Occasionally, we would call a high-priced eatery and explain to the manager that we were calling on behalf of Esquire. Nine times out of ten we were invited to check out the premises ourselves and treated to lunch. It was a lot better than the automat.
At the time, Nora Ephron was writing a column for the magazine. I don't remember how, but we became friends and she took me to literary parties, many of them attended by New York's most illustrious writers. Needless to say, I was star struck.
But then Harold Hayes resigned and my hopes of becoming an editor were dashed. Nora saved me. Apparently, Playboy had an editorial position available. She landed me an interview with the head honcho and I was hired as an assistant editor.
Needless to say, Playboy was not exactly the kind of publishing environment H.L. Mencken might have envisioned. Half-naked females ran around everywhere, expense accounts had no roof, and every Sunday night there was a movie screening at Hef's mansion, where Sea World was duplicated Playboy-style with tropical fish that bore uncanny resemblances to young unclad females with surgically-enhanced breasts.
My first assignment at Playboy was a little bizarre. The interview editor, Murray Fischer, strolled into my tiny office and plopped a twenty-pound manuscript on my desk. "This is an interview with Groucho Marx," he said. "He's old and it's not funny. I hear you're a humorous guy. Make it funny." When I said, "Umm-- he replied that it was due yesterday.

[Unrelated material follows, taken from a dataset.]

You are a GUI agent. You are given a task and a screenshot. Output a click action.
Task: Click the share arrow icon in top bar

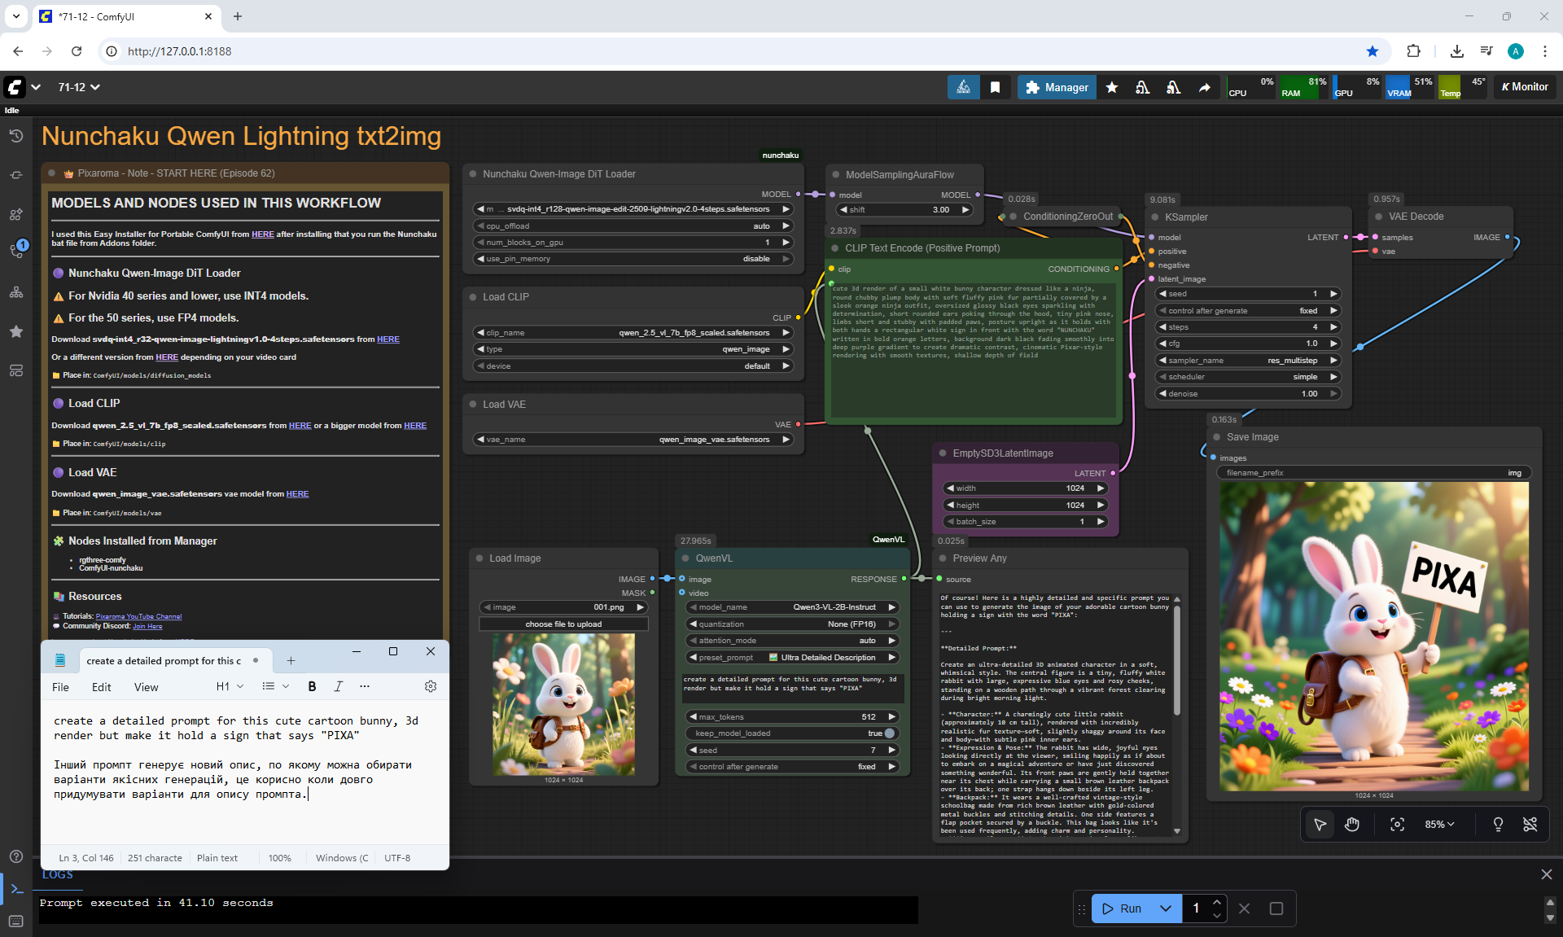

This was not exactly the Woodward and Bernstein approach to journalism, but I did as I was told and made the interview as comical as I could by adding a few of my own, mostly stolen, one-liners and some of Groucho's old movie dialogue, as well as a few of his impromptu remarks from You Bet Your Life.
After the interview appeared, Groucho wrote a gushing letter to Murray, saying that it was the best interview he'd ever given. Murray should have given the letter to me, but he didn't. Nevertheless, my star was on the rise. Groucho had done it again. Because of him, I was promoted. I'd say more, but I'm off to see A Night at the Opera for the fifteenth time.